Don DeLillo’s novelWhite Noise
is not the kind of story that you’d think easily lends itself to a feature film adaptation. As Netflix’s logline for director Noah Baumbach’s adaptation of the novel explains, this is a story about a contemporary American family set against the backdrop of the mundanity of everyday life. The family grapples with love, death, and the possibility of happiness in an uncertain world.
The time was 1985, and while America’s Cold War malaise had begun to thaw, in its place could be found a mixture of existential dread and a suburban ennui that ignores one of the strangest truths about life — as Baumbach explains it, “White Noise confronts the idea of death.

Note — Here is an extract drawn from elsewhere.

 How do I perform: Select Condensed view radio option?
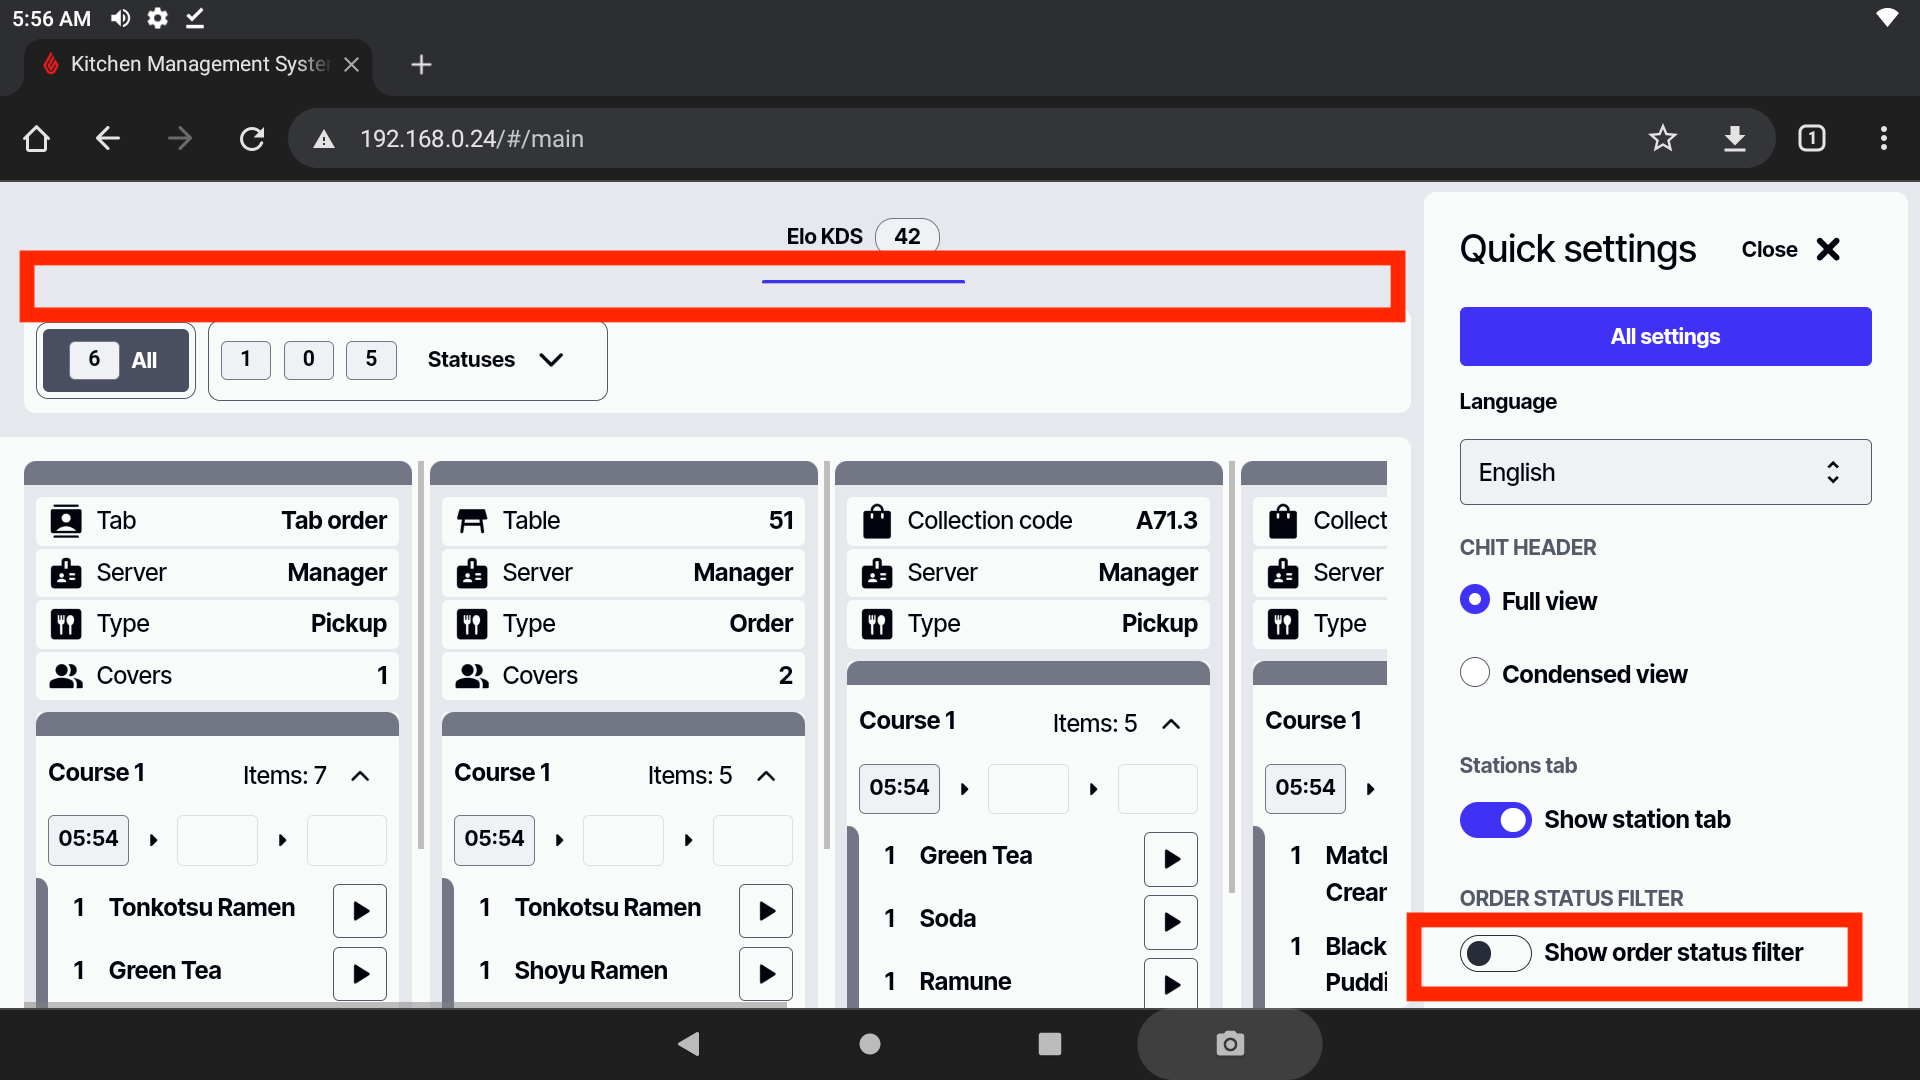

That the only way to really live your life is to know that it’s going to end.” Like I said, not the easiest material to translate into a compelling motion picture.
White Noise movie 2022
White Noise
— starring Adam Driver, Greta Gerwig, and Don Cheadle — will be the final original movie released by Netflix in 2022, a year that’s proven especially fruitful for book adaptations from the streaming giant.
On that score, 2022 has also given us adaptations like Blonde, The Gray Man, and Lady Chatterley’s Lover, to name just a few.
For Baumbach, bringing White Noise to life was an extremely personal project. “My father gave me the book when I was in college,” the director said in a Netflix interview. “He was a novelist and loved movies and White Noise was kind of a synthesis of everything he was into.
“He passed away in 2019, and when I reread the book that same year, I was highly affected by it … I had the sense that no matter what was happening in the country, it would feel like it was written for that specific moment. If I had reread it after 9/11 or during the early days of the internet, or when Trump was elected — it’s somehow got something to say about this country that has always been true.”
Release date and reviews
White Noise
will debut on Netflix on Friday, December 30. And so far, the film — to which Netflix gave a brief theatrical run, prior to its streaming debut — has garnered middling reviews from both critics and audiences.
On Rotten Tomatoes, White Noise currently has a 55% score from audiences and a slightly better 63% from critics. Reads the Rotten Tomatoes critics’ consensus:
“White Noise may occasionally struggle with its allegedly unfilmable source material, but Noah Baumbach succeeds in finding the humorous heart of its surprisingly timely story.”